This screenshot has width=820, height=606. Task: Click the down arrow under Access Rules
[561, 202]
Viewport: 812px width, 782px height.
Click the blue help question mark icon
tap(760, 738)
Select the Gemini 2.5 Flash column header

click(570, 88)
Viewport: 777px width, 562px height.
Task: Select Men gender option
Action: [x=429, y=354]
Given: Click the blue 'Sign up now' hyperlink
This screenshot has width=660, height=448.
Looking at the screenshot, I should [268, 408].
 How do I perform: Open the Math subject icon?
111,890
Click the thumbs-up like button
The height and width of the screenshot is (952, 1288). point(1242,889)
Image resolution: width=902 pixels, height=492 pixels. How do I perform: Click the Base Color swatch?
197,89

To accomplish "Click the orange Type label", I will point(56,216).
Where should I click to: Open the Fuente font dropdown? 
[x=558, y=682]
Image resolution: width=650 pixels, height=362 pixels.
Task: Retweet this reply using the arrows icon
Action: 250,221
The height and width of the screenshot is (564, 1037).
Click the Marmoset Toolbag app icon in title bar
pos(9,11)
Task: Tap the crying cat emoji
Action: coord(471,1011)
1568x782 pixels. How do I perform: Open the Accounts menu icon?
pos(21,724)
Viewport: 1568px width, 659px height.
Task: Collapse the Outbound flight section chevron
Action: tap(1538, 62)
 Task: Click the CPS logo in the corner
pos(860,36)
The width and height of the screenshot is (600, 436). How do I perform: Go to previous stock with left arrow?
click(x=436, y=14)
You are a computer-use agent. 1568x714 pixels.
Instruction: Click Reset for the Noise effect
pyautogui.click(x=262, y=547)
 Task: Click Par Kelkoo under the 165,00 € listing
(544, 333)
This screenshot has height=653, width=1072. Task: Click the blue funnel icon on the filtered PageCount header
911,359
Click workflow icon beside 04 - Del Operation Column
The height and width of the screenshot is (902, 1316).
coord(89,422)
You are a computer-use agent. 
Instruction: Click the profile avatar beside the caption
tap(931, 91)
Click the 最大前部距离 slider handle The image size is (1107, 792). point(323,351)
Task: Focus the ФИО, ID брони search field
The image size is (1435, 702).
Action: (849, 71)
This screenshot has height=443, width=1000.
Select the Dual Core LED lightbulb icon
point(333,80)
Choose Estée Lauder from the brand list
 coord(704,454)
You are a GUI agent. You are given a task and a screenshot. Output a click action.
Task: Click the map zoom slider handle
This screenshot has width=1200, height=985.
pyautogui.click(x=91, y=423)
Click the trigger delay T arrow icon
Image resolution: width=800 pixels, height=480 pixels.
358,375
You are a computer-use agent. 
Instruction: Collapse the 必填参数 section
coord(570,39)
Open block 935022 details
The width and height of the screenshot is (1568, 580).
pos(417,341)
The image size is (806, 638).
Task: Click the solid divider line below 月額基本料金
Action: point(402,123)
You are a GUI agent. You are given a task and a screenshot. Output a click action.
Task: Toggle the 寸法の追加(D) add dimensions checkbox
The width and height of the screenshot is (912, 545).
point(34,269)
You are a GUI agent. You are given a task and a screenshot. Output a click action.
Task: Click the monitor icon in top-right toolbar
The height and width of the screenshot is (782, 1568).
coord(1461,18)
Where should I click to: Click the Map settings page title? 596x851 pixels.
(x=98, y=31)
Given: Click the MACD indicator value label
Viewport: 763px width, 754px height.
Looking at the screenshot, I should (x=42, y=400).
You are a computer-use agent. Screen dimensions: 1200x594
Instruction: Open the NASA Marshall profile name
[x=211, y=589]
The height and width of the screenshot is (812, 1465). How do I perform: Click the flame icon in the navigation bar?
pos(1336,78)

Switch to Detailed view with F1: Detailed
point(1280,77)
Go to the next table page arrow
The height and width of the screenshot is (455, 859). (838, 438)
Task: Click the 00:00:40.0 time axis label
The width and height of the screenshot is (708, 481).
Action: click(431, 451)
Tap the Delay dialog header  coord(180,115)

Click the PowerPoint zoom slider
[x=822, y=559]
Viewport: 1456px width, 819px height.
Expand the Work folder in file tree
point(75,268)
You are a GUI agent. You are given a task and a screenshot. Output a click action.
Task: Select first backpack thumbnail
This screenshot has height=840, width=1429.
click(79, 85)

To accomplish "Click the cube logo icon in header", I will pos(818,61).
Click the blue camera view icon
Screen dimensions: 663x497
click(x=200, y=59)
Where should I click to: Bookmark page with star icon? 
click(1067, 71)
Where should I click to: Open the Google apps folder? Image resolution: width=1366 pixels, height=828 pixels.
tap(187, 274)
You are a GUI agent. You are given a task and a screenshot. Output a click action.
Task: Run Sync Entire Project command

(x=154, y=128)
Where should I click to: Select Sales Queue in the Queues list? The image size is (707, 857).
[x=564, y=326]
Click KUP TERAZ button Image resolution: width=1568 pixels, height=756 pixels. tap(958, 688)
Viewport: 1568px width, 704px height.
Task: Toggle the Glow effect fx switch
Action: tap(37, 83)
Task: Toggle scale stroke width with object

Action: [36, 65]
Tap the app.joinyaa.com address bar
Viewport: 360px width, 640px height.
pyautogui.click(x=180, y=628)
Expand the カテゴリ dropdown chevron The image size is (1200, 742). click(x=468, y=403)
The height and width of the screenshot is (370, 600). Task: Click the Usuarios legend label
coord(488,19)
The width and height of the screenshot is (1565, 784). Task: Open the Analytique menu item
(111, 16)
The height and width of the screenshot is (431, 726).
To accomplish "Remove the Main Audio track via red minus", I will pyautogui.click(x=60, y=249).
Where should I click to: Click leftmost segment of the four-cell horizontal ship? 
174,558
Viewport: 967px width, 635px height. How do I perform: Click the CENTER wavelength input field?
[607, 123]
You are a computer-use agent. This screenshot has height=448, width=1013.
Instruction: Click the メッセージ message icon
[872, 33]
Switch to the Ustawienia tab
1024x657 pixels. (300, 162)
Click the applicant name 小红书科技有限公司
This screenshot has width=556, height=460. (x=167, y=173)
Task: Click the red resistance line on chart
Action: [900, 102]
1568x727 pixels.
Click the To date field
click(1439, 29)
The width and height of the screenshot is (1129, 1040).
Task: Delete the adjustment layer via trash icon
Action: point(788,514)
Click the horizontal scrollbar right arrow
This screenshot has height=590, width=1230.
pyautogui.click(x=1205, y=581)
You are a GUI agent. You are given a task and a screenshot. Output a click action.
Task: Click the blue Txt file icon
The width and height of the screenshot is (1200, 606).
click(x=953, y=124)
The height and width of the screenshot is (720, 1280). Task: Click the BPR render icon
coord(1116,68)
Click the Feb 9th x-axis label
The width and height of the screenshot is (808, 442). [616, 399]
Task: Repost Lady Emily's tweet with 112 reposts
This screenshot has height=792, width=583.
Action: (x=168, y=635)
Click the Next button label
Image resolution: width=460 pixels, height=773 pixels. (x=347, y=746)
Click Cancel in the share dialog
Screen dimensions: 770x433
===
Give back the complete material verbatim.

This screenshot has width=820, height=606. Task: Click the down arrow under Access Rules
[561, 202]
Viewport: 812px width, 782px height.
Click the blue help question mark icon
tap(760, 738)
Select the Gemini 2.5 Flash column header

click(570, 88)
Viewport: 777px width, 562px height.
Task: Select Men gender option
Action: [x=429, y=354]
Given: Click the blue 'Sign up now' hyperlink
This screenshot has width=660, height=448.
Looking at the screenshot, I should [268, 408].
 How do I perform: Open the Math subject icon?
111,890
Click the thumbs-up like button
The height and width of the screenshot is (952, 1288). point(1242,889)
Image resolution: width=902 pixels, height=492 pixels. How do I perform: Click the Base Color swatch?
197,89

To accomplish "Click the orange Type label", I will point(56,216).
Where should I click to: Open the Fuente font dropdown? 
[x=558, y=682]
Image resolution: width=650 pixels, height=362 pixels.
Task: Retweet this reply using the arrows icon
Action: 250,221
The height and width of the screenshot is (564, 1037).
Click the Marmoset Toolbag app icon in title bar
pos(9,11)
Task: Tap the crying cat emoji
Action: coord(471,1011)
1568x782 pixels. How do I perform: Open the Accounts menu icon?
pos(21,724)
Viewport: 1568px width, 659px height.
Task: Collapse the Outbound flight section chevron
Action: tap(1538, 62)
 Task: Click the CPS logo in the corner
pos(860,36)
The width and height of the screenshot is (600, 436). How do I perform: Go to previous stock with left arrow?
click(x=436, y=14)
You are a computer-use agent. 1568x714 pixels.
Instruction: Click Reset for the Noise effect
pyautogui.click(x=262, y=547)
 Task: Click Par Kelkoo under the 165,00 € listing
(544, 333)
This screenshot has height=653, width=1072. Task: Click the blue funnel icon on the filtered PageCount header
911,359
Click workflow icon beside 04 - Del Operation Column
The height and width of the screenshot is (902, 1316).
coord(89,422)
You are a computer-use agent. 
Instruction: Click the profile avatar beside the caption
tap(931, 91)
Click the 最大前部距离 slider handle The image size is (1107, 792). point(323,351)
Task: Focus the ФИО, ID брони search field
The image size is (1435, 702).
Action: (849, 71)
This screenshot has height=443, width=1000.
Select the Dual Core LED lightbulb icon
point(333,80)
Choose Estée Lauder from the brand list
 coord(704,454)
You are a GUI agent. You are given a task and a screenshot. Output a click action.
Task: Click the map zoom slider handle
This screenshot has width=1200, height=985.
pyautogui.click(x=91, y=423)
Click the trigger delay T arrow icon
Image resolution: width=800 pixels, height=480 pixels.
358,375
You are a computer-use agent. 
Instruction: Collapse the 必填参数 section
coord(570,39)
Open block 935022 details
The width and height of the screenshot is (1568, 580).
pos(417,341)
The image size is (806, 638).
Task: Click the solid divider line below 月額基本料金
Action: point(402,123)
You are a GUI agent. You are given a task and a screenshot. Output a click action.
Task: Toggle the 寸法の追加(D) add dimensions checkbox
The width and height of the screenshot is (912, 545).
point(34,269)
You are a GUI agent. You are given a task and a screenshot. Output a click action.
Task: Click the monitor icon in top-right toolbar
The height and width of the screenshot is (782, 1568).
coord(1461,18)
Where should I click to: Click the Map settings page title? 596x851 pixels.
(x=98, y=31)
Given: Click the MACD indicator value label
Viewport: 763px width, 754px height.
Looking at the screenshot, I should (x=42, y=400).
You are a computer-use agent. Screen dimensions: 1200x594
Instruction: Open the NASA Marshall profile name
[x=211, y=589]
The height and width of the screenshot is (812, 1465). How do I perform: Click the flame icon in the navigation bar?
pos(1336,78)

Switch to Detailed view with F1: Detailed
point(1280,77)
Go to the next table page arrow
The height and width of the screenshot is (455, 859). (838, 438)
Task: Click the 00:00:40.0 time axis label
The width and height of the screenshot is (708, 481).
Action: click(431, 451)
Tap the Delay dialog header  coord(180,115)

Click the PowerPoint zoom slider
[x=822, y=559]
Viewport: 1456px width, 819px height.
Expand the Work folder in file tree
point(75,268)
You are a GUI agent. You are given a task and a screenshot. Output a click action.
Task: Select first backpack thumbnail
This screenshot has height=840, width=1429.
click(79, 85)

To accomplish "Click the cube logo icon in header", I will pos(818,61).
Click the blue camera view icon
Screen dimensions: 663x497
click(x=200, y=59)
Where should I click to: Bookmark page with star icon? 
click(1067, 71)
Where should I click to: Open the Google apps folder? Image resolution: width=1366 pixels, height=828 pixels.
tap(187, 274)
You are a GUI agent. You are given a task and a screenshot. Output a click action.
Task: Run Sync Entire Project command

(x=154, y=128)
Where should I click to: Select Sales Queue in the Queues list? The image size is (707, 857).
[x=564, y=326]
Click KUP TERAZ button Image resolution: width=1568 pixels, height=756 pixels. tap(958, 688)
Viewport: 1568px width, 704px height.
Task: Toggle the Glow effect fx switch
Action: tap(37, 83)
Task: Toggle scale stroke width with object

Action: [36, 65]
Tap the app.joinyaa.com address bar
Viewport: 360px width, 640px height.
pyautogui.click(x=180, y=628)
Expand the カテゴリ dropdown chevron The image size is (1200, 742). click(x=468, y=403)
The height and width of the screenshot is (370, 600). Task: Click the Usuarios legend label
coord(488,19)
The width and height of the screenshot is (1565, 784). Task: Open the Analytique menu item
(111, 16)
The height and width of the screenshot is (431, 726).
To accomplish "Remove the Main Audio track via red minus", I will pyautogui.click(x=60, y=249).
Where should I click to: Click leftmost segment of the four-cell horizontal ship? 
174,558
Viewport: 967px width, 635px height. How do I perform: Click the CENTER wavelength input field?
[607, 123]
You are a computer-use agent. This screenshot has height=448, width=1013.
Instruction: Click the メッセージ message icon
[872, 33]
Switch to the Ustawienia tab
1024x657 pixels. (300, 162)
Click the applicant name 小红书科技有限公司
This screenshot has width=556, height=460. (x=167, y=173)
Task: Click the red resistance line on chart
Action: [900, 102]
1568x727 pixels.
Click the To date field
click(1439, 29)
The width and height of the screenshot is (1129, 1040).
Task: Delete the adjustment layer via trash icon
Action: point(788,514)
Click the horizontal scrollbar right arrow
This screenshot has height=590, width=1230.
pyautogui.click(x=1205, y=581)
You are a GUI agent. You are given a task and a screenshot. Output a click action.
Task: Click the blue Txt file icon
The width and height of the screenshot is (1200, 606).
click(x=953, y=124)
The height and width of the screenshot is (720, 1280). Task: Click the BPR render icon
coord(1116,68)
Click the Feb 9th x-axis label
The width and height of the screenshot is (808, 442). [616, 399]
Task: Repost Lady Emily's tweet with 112 reposts
This screenshot has height=792, width=583.
Action: (x=168, y=635)
Click the Next button label
Image resolution: width=460 pixels, height=773 pixels. (x=347, y=746)
Click Cancel in the share dialog
Screen dimensions: 770x433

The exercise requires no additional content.